No bajar los brazos en el trabajo evangelizador. ¡Cualquiera sea la circunstancia o pandemia debemos seguir trabajando por el Reino de Dios! “En aquel tiempo, dijo Jesús a sus discípulos esta parábola: el Reino de los Cielos se parece a un propietario que al amanecer salió a contratar jornaleros para su viña. Después de ajustarse con ellos en un denario por jornada, los mandó a la viña...”
La circunstancia de la pandemia puede traer un riesgo y es el de bajar los brazos en la tarea evangelizadora. Los pastores hemos sido llamados a anunciar el Reino, pase lo que pase y suceda lo que suceda.
El virus existe pero la Vida no puede pararse, la enfermedad camina pero los países deben continuar viviendo, la pandemia existe pero la Iglesia no puede pararse. ¡Hay que seguir evangelizando! Este evangelio dominical nos impulsa a servir en el trabajo evangelizador cualquiera sean las circunstancias que nos toque vivir. Los pastores no podemos estar esperando que lleguen tiempos mejores, nos debemos a nuestro pueblo y con él debemos estar.
Reflexionemos las lecturas. La gratuidad y la grandeza de la recompensa que Dios reserva a los que trabajan por la extensión del cristianismo forman parte de los pensamientos de Dios que, se nos dice en la 1ª Lectura, no coinciden con los nuestros. No hay arbitrariedad en la conducta de Dios al igualar a todos con un denario porque “el Señor es bueno con todos”, según leemos en el Salmo Responsorial, y porque el denario es un tesoro inmenso: la vida eterna.
La recompensa divina, un denario, excede de tal manera el esfuerzo realizado por nosotros. Quien ha sido llamado al alba no puede pensar que tiene más méritos que quien fue convocado a mediodía o en el crepúsculo de su vida. Este último no debe creer tampoco que es demasiado tarde para rehacer su vida cristiana. Un buen hijo no debe pensar que su padre le debe algo porque cumplió lo que le mandó: “cuando hayáis cumplido todo lo que se os mandó, habéis de decir: somos siervos inútiles, no hemos hecho más que lo que teníamos obligación de hacer” (Lc 17,10).
Escribiendo a los cristianos de Filipo, San Pablo les decía: “para mí, la vida es Cristo y una ganancia el morir” (2ª Lectura). Trabajar porque Jesucristo sea conocido y amado debe ser para nosotros también un honor, la razón de nuestra vida. No un peso sino un gustoso deber.

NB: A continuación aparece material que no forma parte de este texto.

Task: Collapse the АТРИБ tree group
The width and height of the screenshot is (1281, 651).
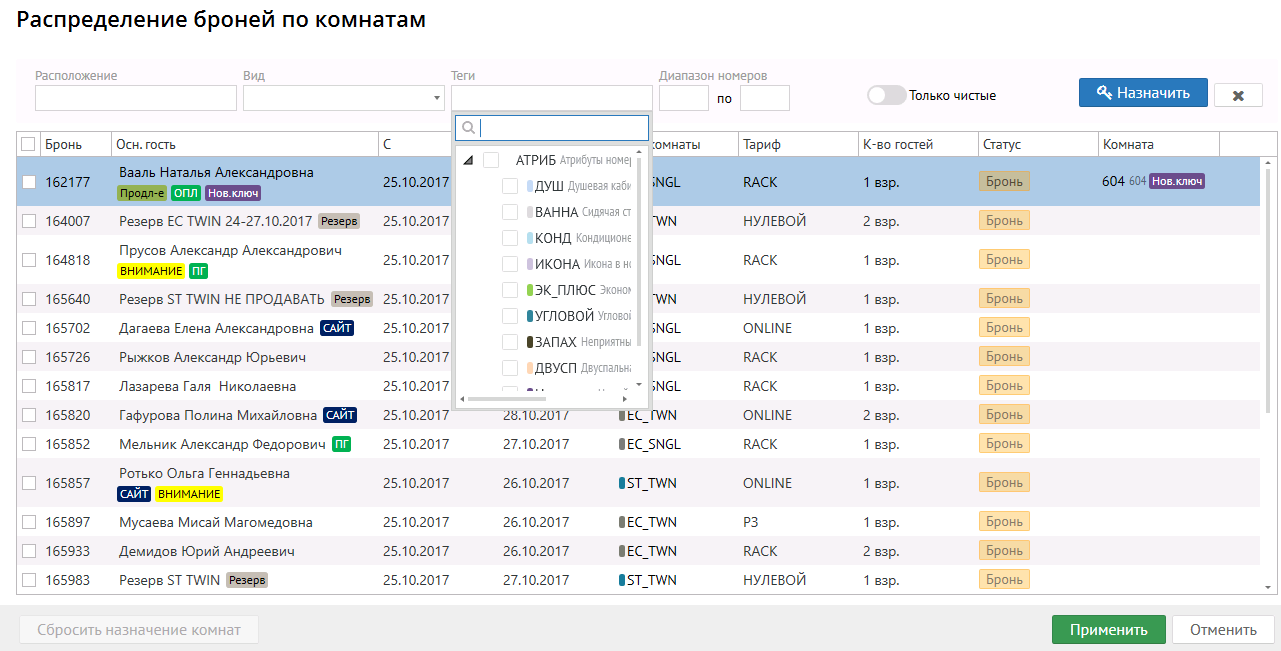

Si hay quien tiene el orgullo y la satisfacción de trabajar en puestos de alta dirección política o financiera, de gestión empresarial o deportiva, etcétera, ¿no produciría extrañeza el considerar gravoso el empeño por el Reino de Cristo?
“Id también vosotros a mi viña”. Ninguno de nosotros tiene derecho a pensar que nadie le ha contratado. La Iglesia nos llama en esta hora del mundo. Jóvenes y viejos, ricos y pobres, incluso los niños, como recuerda el Concilio Vaticano II (Cfr A. A.,12), ¡todos! son útiles en el trabajo de cuidar la viña: ararla, abonarla, protegerla de las plagas, podarla, recolectar los racimos con los que elaborar el vino que alegra el corazón, anticipo del que el Señor servirá al final, como en Caná, premiando nuestro modesto servicio.
Estos son los tiempos de Dios para su Iglesia. No podemos quedarnos de brazos cruzados y con las puertas de nuestras Iglesias clausuradas por miedo al virus. ¡Es hora de puertas y brazos abiertos para anunciar el Reino!
Preguntémonos desde estas enseñanzas de Jesús: ¿hago míos los objetivos de la Iglesia? ¿Me preocupa la gente, la confusión e incertidumbre con la que vive, su vacío, su tristeza? ¿Procuro ayudar material y espiritualmente a quienes veo necesitados o me he ido acostumbrando a que como todo es pandemia no tengo obligación de ayudar? ¿Que la realidad es algo irremediable y esto no tiene solución?
El Señor nos llama. No quiere vernos parados y diciendo que nadie nos ha contratado. Hoy, en esta celebración dominical, Jesús se dirige a cada uno de nosotros: id también vosotros a mi viña.